I went straight south towards New Army Pass. I got there just after noon, but what I saw was not really what ranger Chris described. Although I looked carefully, I could not see an easy talus slope going down. The corniches at the northern half of the cirque were quite continuous (and the slopes steep). I did not get where anyone would go down there. Just going a bit to right does not fix this (and the ranger description seems off anyway, because a larger snowfield on the top prohibits you to go directly right on top). I wasn’t 100% prepared to go back to the (boring) PCT, still had plenty of time and looked more carefully to the first ‘accessible’ slope I had seen when arriving at New Army Pass: the northern slope of Cirque Peak. This slope was totally snow free and the safest option to decent. The map confirmed, but it still was quite some distance towards Cirque Peak. This route was quite ‘flat’ (no elevation gain/loss), but consisted of large blocks, which made advancing very annoying. I soldier on and I figure out (the map figures out) that aside from going all the way back to the PCT near Siberian Pass, I could shortcut to the south as well (just west of Chicken Spring Lake). Having multiple backup plans aids for safety, but does not help to get the mood up travelling for a destination you might not need while crossing giant boulders with very strong wind. At two-thirds of the loop around (one hour!), the mood got to an absolute low (not being sure of the doability downhill at Cirque Peak). Getting a good view on the ‘really doable’ / non-mortal slope north of Cirque Peak and approaching the finale, the mood got up and I attacked the final climb to the top. It took me 1,5 hour from New Army Pass to Cirque Peak (got there at 1:45pm). The top has a comfortable kind of flat area. I surprised myself being at 3932 m. The most eastern part of the north slope looked best, as predicted by my analysis from New Army Pass. However, what looked as scree (small blocks, skiable), were actually 2 meter sized blocks. But the slope was ok and as long as I did not see the bottom of one of those blocks, I did well, descending the slope in half an hour.

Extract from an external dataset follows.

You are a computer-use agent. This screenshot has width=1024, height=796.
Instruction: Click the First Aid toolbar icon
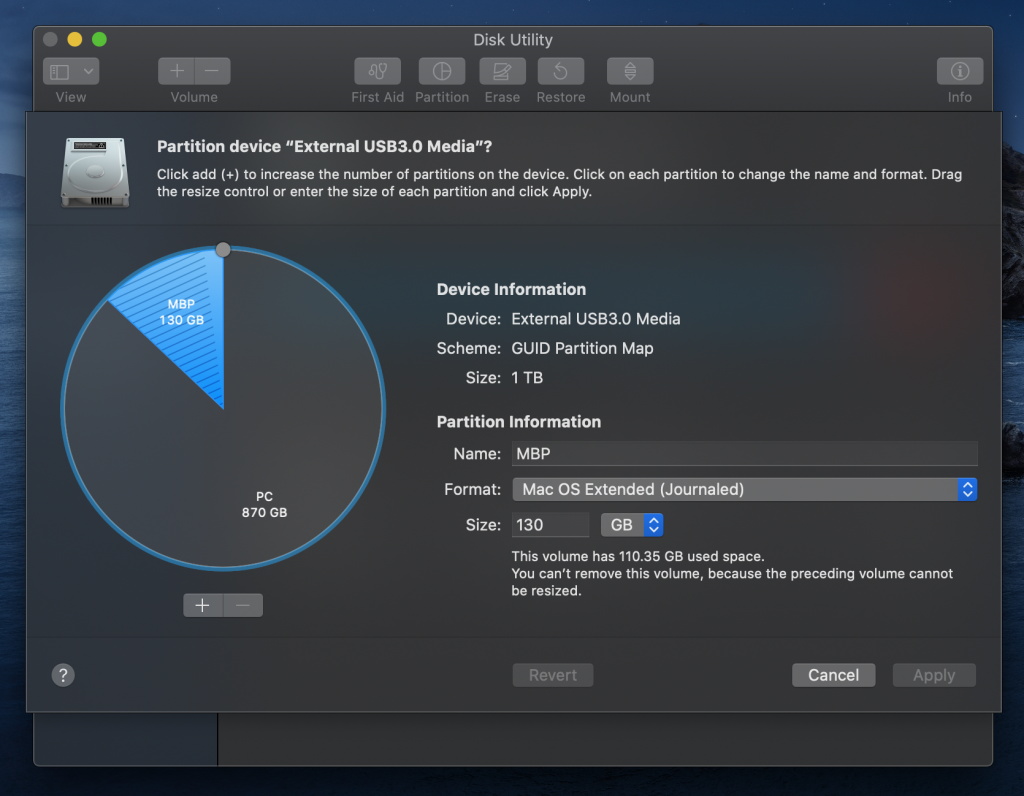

I was near High Lake on the trail at 2:30pm.
I filtered some more water and got on the trail again. Between High and Long Lake, and especially near Long Lake there was plenty of snow (and lots of water on the trail near Long Lake). At 3:30pm, at the southwestern edge of Cottonwood Lake Two (northern edge of an interesting giant boulder field), I figured out I still had more than 10 kilometers to go. I decided to go for it (for the mentioned two reasons) arriving at the Horseshoe meadow car parking at just before 6pm. Strava gave me a pace of 19:22 to 21:30 per mile, which I was very happy with. That were at least 17 or 18 miles this day, more than I would normally take, but hey, I got to sleep on a dirty, no-potable-water, expensive (but warm) camp site near Lone Pine (Diaz Lake, avoid it!).








User avatar
grampy
Topix Acquainted
Posts: 98
Joined: Tue May 15, 2018 10:45 am
Experience: Level 2 Backpacker
Location: Redondo Beach

Re: TR: Miter Basin (Cottonwood Pass, New Army Pass, Cirque Peak) 7/12-7/14

Post by grampy » Sun Jul 21, 2019 9:12 pm

Thanks for the nice (and very detailed) report!
I have a similar (though less ambitious) trip planned for late next week, so I now know a bit more about what to expect.

User avatar
wsp_scott
Topix Acquainted
Posts: 70
Joined: Wed Sep 19, 2018 5:55 am
Experience: Level 3 Backpacker

Re: TR: Miter Basin (Cottonwood Pass, New Army Pass, Cirque Peak) 7/12-7/14

Post by wsp_scott » Mon Jul 22, 2019 8:04 am

Thanks for the report and photos, looks like a nice couple of days
My trip reports: backpackandbeer.blogspot.com

User avatar
levi
Topix Acquainted
Posts: 52
Joined: Mon Jun 04, 2018 12:45 pm
Experience: Level 3 Backpacker

Re: TR: Miter Basin (Cottonwood Pass, New Army Pass, Cirque Peak) 7/12-7/14

Post by levi » Mon Jul 22, 2019 5:22 pm

Thanks for the report and pretty photos! I'm hoping to check out this area soon for the first time and this is super helpful in planning :)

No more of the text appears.